YOUR OBJECTIVE =
Each line of the listing where the string "agent" appears is to be identified and copied.

PROVIDED DATA =

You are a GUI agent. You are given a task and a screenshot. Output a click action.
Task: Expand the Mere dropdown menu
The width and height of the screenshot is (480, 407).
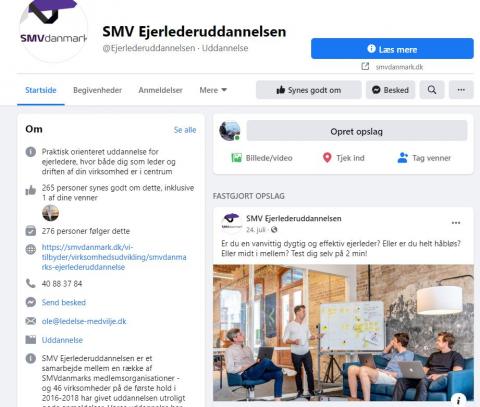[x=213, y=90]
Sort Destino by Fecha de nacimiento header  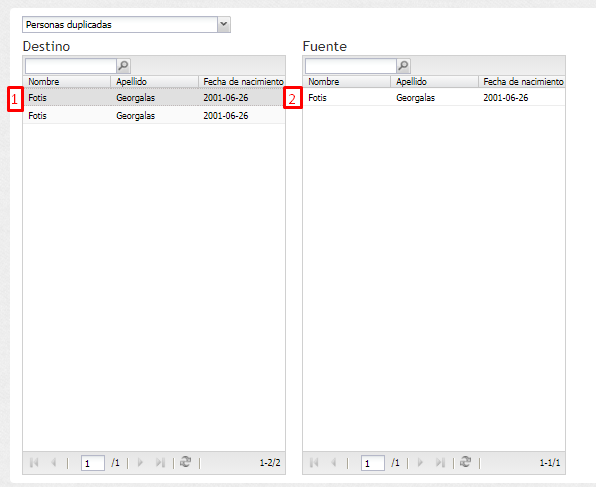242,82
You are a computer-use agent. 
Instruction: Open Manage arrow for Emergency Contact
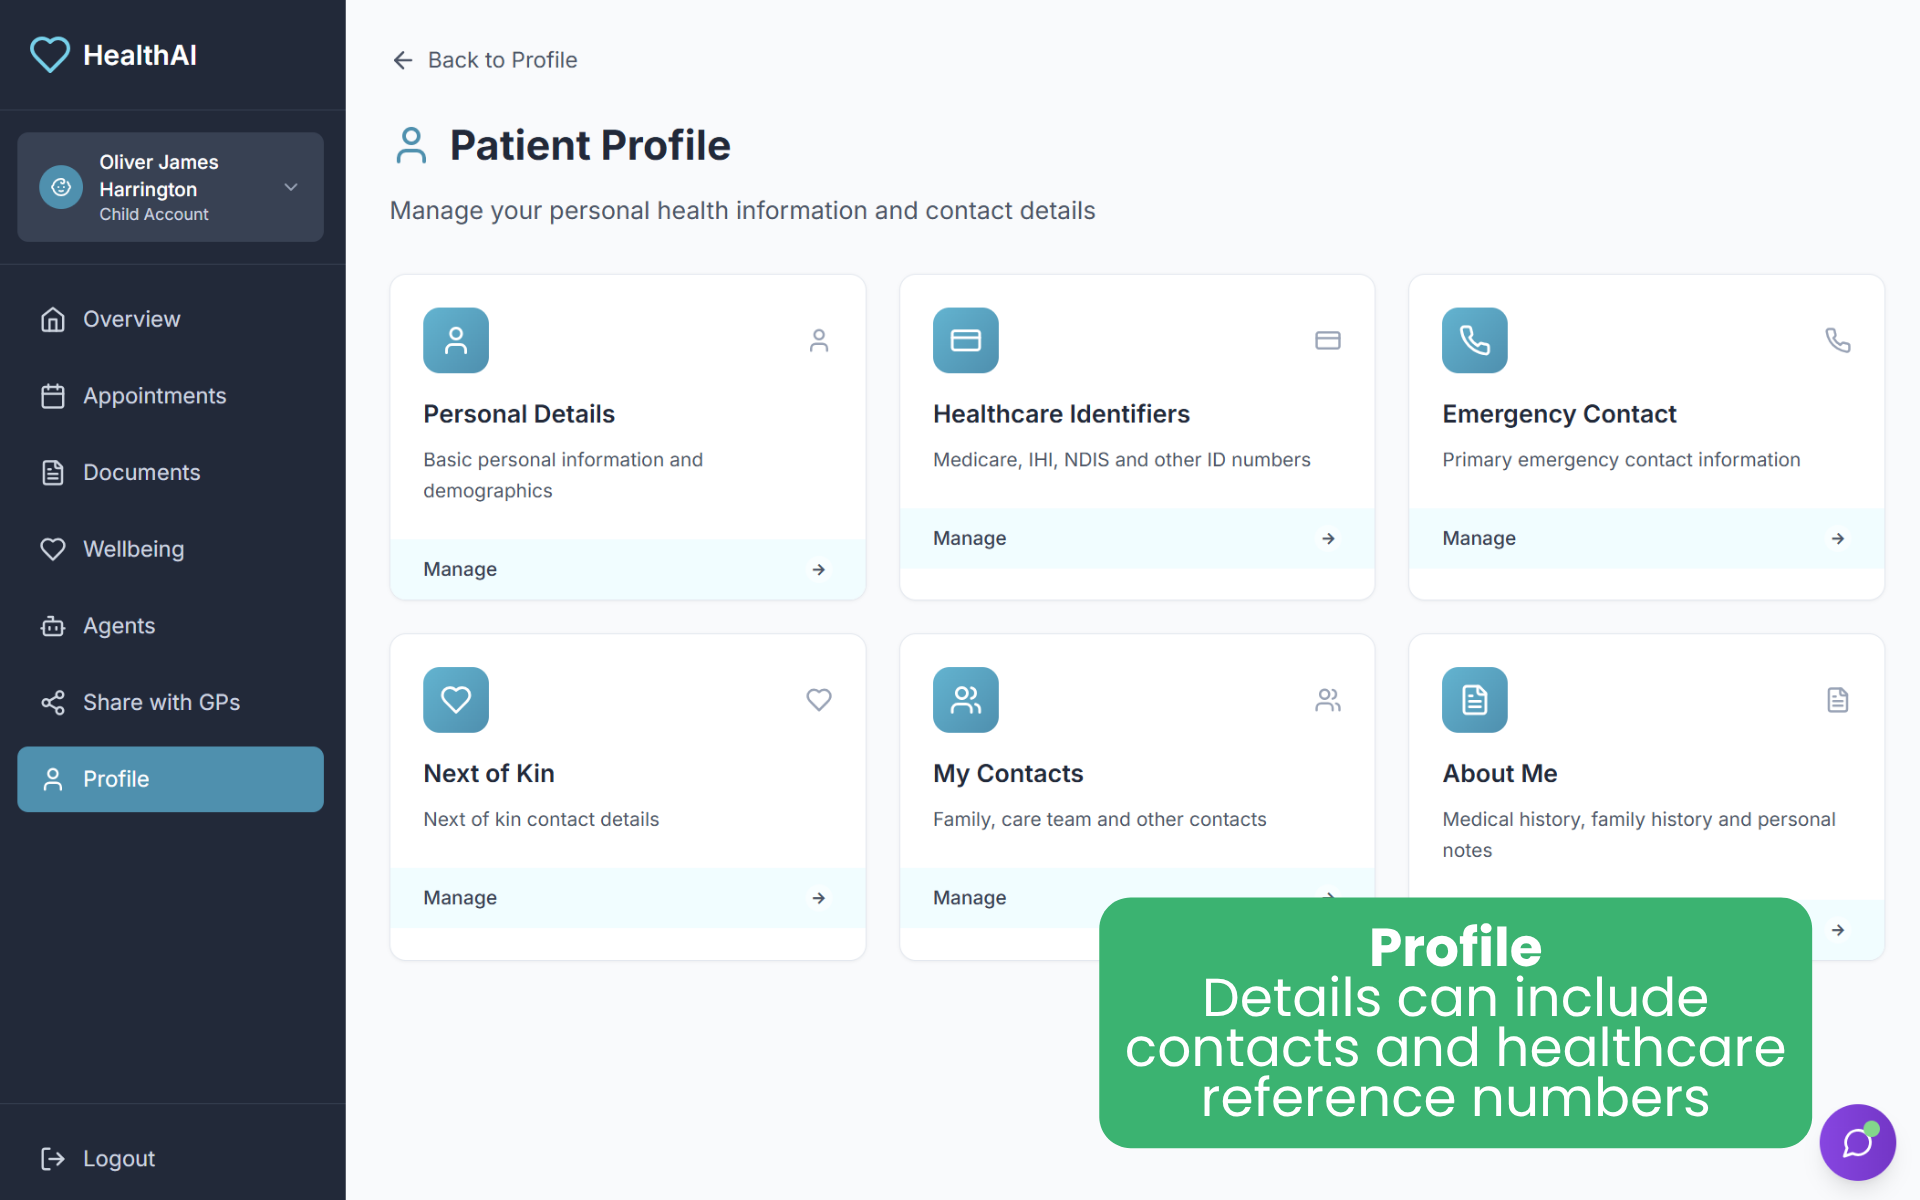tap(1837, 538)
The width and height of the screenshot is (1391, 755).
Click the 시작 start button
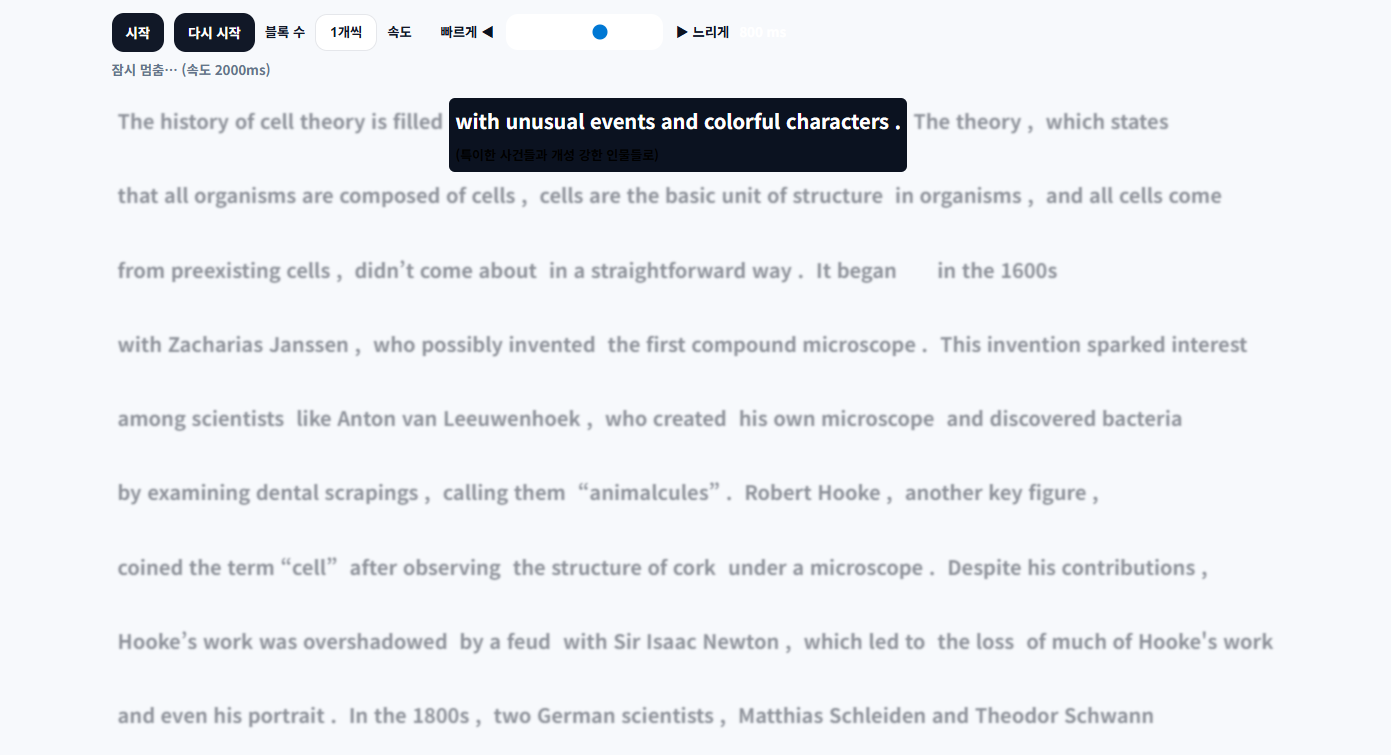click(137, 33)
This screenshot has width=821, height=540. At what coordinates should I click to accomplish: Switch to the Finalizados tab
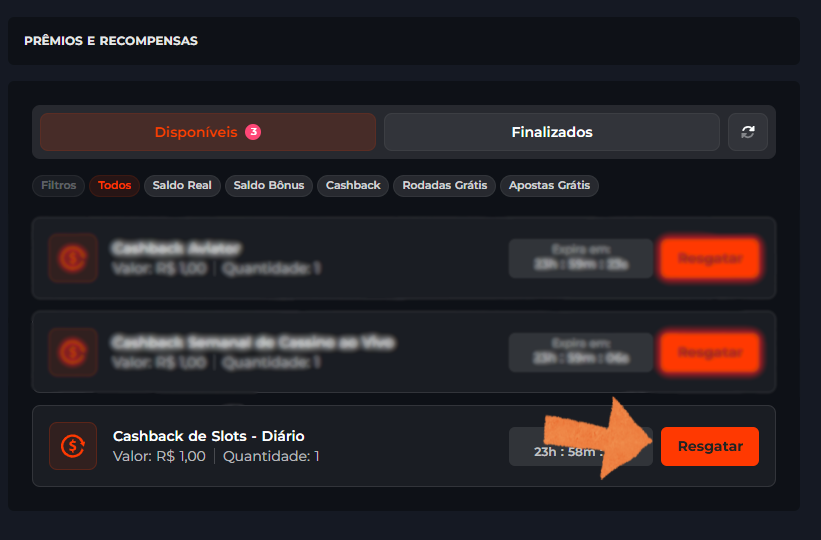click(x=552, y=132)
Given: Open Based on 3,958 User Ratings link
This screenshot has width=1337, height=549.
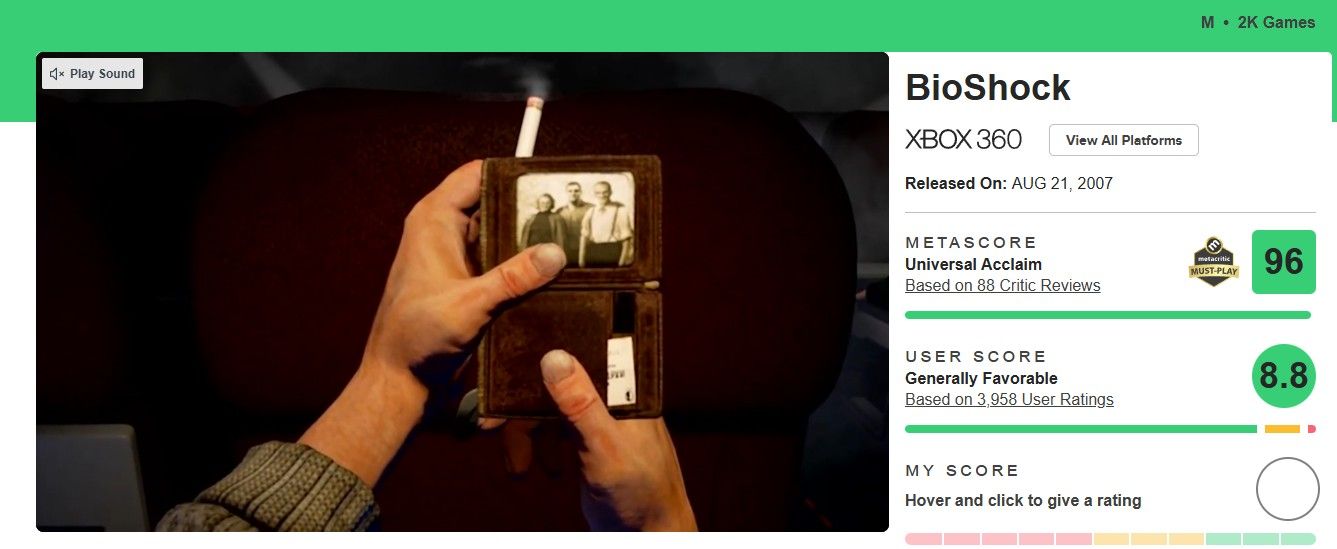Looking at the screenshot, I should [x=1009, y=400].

EXERCISE ANSWER =
You are a GUI agent. You are given a task and a screenshot. Output a click action.
You are a computer-use agent. 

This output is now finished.